**Work to be completed**
Go to the line containing "Given: Open the" and retype it and every later line exactly as written, up to the last line of the entries. Keep pictures out.

Records from a collection
****

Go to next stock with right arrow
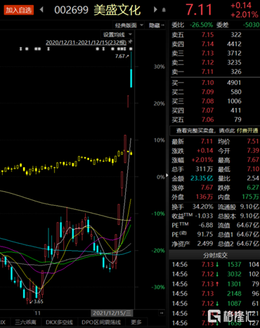 pyautogui.click(x=155, y=10)
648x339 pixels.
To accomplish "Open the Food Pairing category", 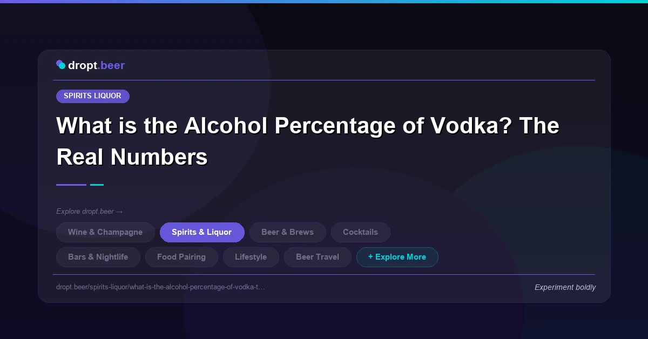I will (x=181, y=257).

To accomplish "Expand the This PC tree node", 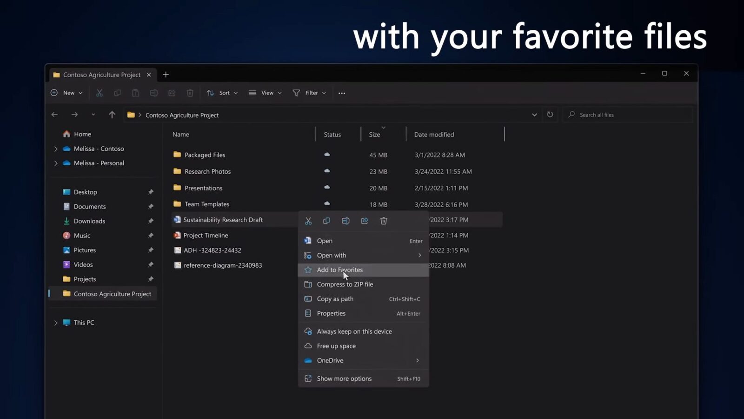I will [56, 323].
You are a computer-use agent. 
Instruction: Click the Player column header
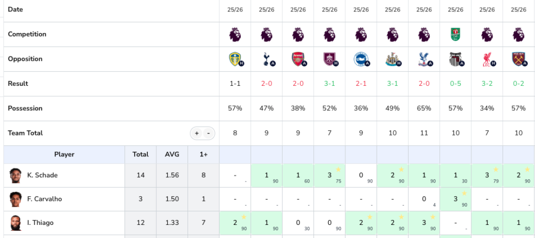tap(64, 154)
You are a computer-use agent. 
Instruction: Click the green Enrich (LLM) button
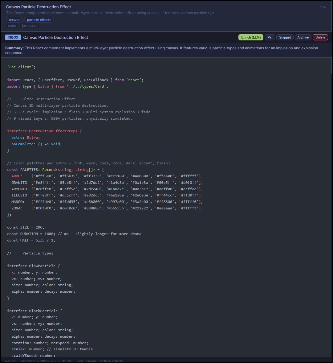point(250,37)
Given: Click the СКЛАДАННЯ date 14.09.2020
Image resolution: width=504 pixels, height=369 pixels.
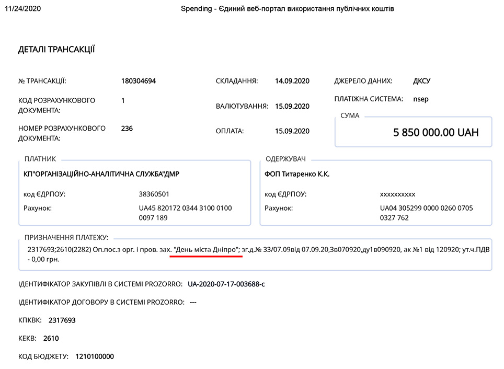Looking at the screenshot, I should click(292, 81).
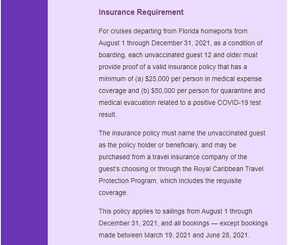288x245 pixels.
Task: Click 'March 19, 2021 and June 28, 2021' text
Action: 196,235
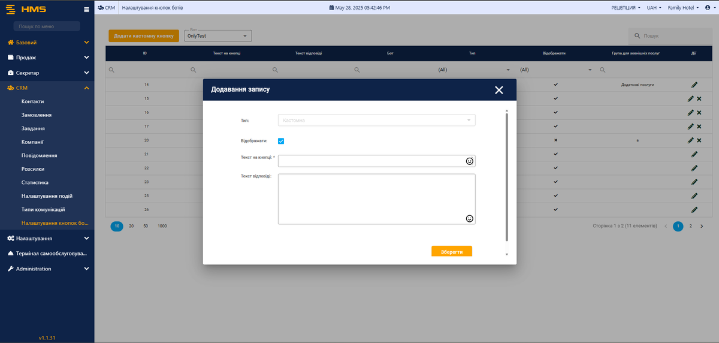Click the 'Додати кастомну кнопку' button
Screen dimensions: 719x343
tap(144, 36)
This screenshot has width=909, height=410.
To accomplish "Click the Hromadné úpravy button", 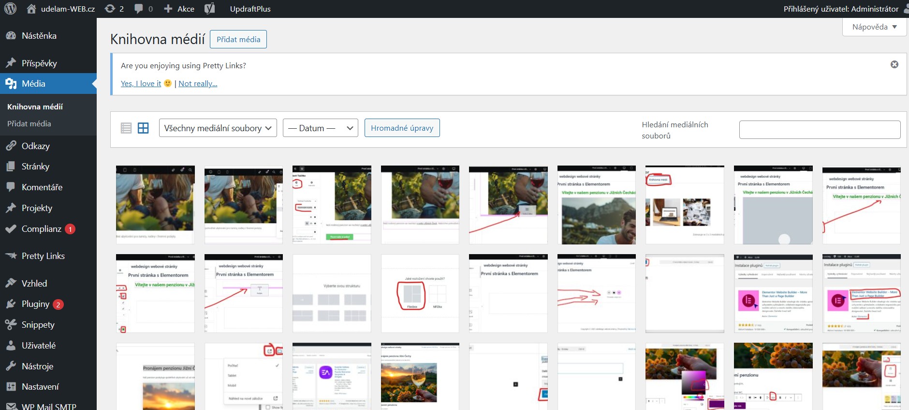I will click(402, 128).
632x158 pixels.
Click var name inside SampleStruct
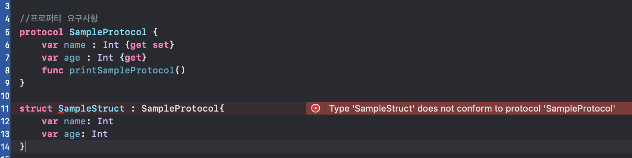pyautogui.click(x=64, y=121)
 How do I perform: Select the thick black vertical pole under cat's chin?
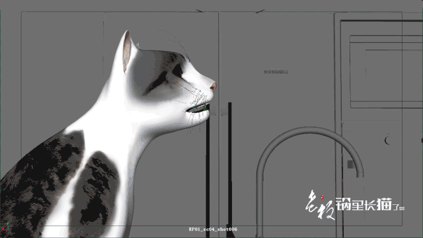[x=208, y=173]
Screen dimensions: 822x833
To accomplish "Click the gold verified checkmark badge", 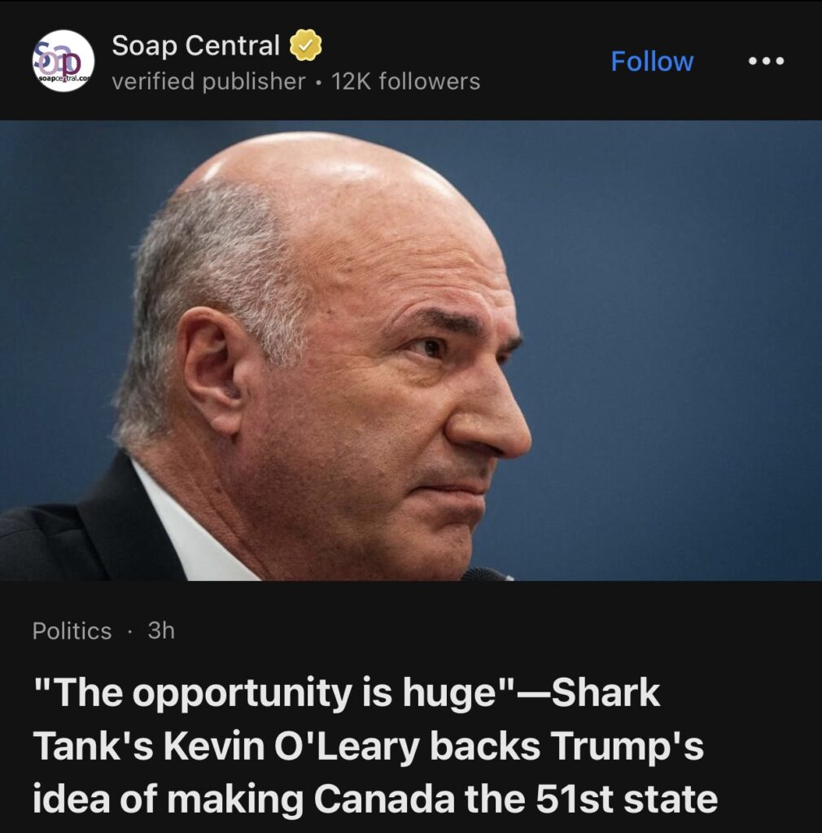I will (307, 46).
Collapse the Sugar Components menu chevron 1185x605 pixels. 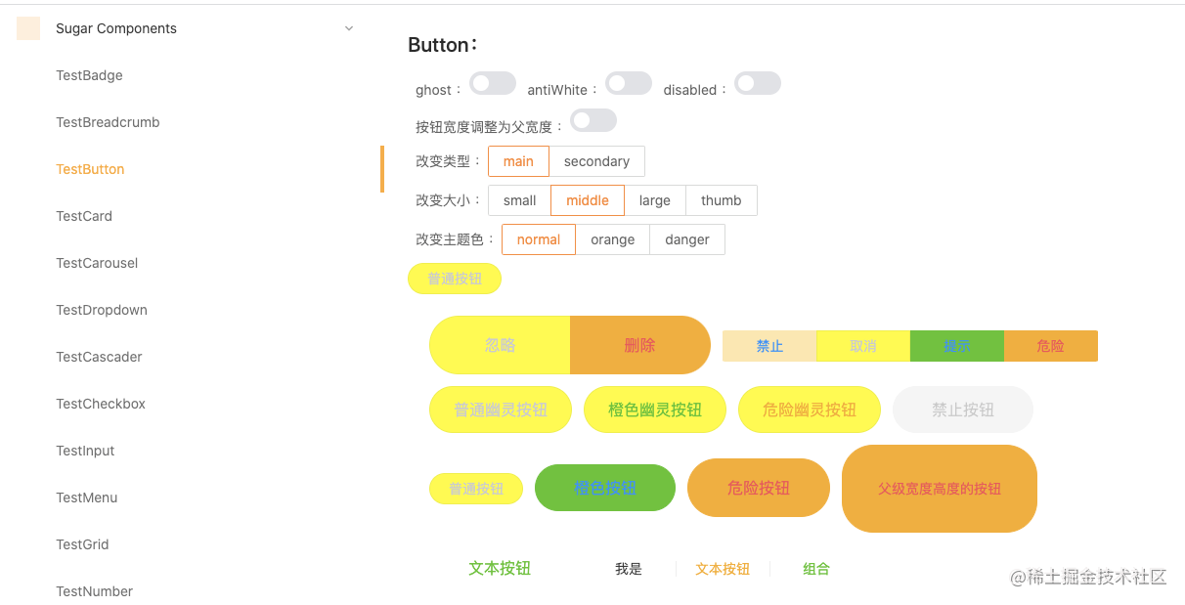(349, 28)
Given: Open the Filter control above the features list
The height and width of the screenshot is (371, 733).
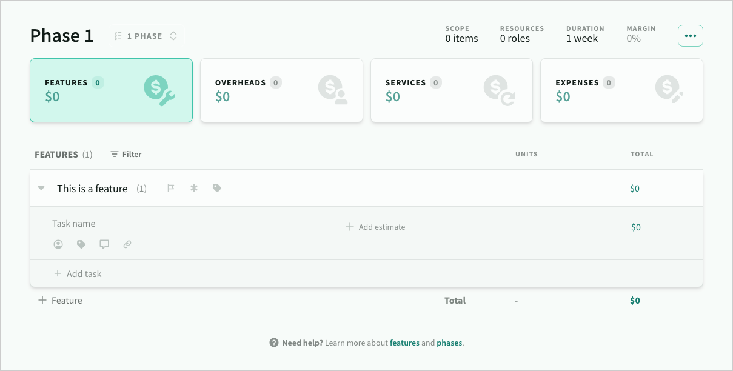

****

**Output of the exercise**
Given: Open the Filter control above the features list
The height and width of the screenshot is (371, 733).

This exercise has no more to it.